_SHORT TASK_
Rewrite the lines below, swapping every occurrence of "icon" for "button" and leaving everything else the same.

_DATA SECTION_
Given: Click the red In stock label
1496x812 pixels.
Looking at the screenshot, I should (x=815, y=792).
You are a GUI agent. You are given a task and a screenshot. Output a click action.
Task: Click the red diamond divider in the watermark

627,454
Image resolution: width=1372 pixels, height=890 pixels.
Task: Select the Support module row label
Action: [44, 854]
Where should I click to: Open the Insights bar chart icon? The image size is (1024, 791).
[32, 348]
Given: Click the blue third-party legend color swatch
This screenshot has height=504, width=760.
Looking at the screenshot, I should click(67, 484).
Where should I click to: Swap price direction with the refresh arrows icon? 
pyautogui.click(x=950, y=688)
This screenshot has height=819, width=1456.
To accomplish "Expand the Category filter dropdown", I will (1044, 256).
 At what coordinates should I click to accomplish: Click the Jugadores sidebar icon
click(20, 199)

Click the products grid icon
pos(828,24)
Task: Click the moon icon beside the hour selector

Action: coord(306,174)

_REPLY TO THE TASK_
Given: Click the red In stock label
1496x812 pixels.
Looking at the screenshot, I should (x=815, y=792).
You are a GUI agent. You are given a task and a screenshot. Output a click action.
Task: Click the red diamond divider in the watermark

627,454
Image resolution: width=1372 pixels, height=890 pixels.
Task: Select the Support module row label
Action: [44, 854]
Where should I click to: Open the Insights bar chart button? The image size is (1024, 791).
[32, 348]
Given: Click the blue third-party legend color swatch
This screenshot has height=504, width=760.
Looking at the screenshot, I should click(67, 484).
Where should I click to: Swap price direction with the refresh arrows button? 
pyautogui.click(x=950, y=688)
This screenshot has height=819, width=1456.
To accomplish "Expand the Category filter dropdown", I will (1044, 256).
 At what coordinates should I click to accomplish: Click the Jugadores sidebar button
click(20, 199)

Click the products grid button
pos(828,24)
Task: Click the moon button beside the hour selector

Action: coord(306,174)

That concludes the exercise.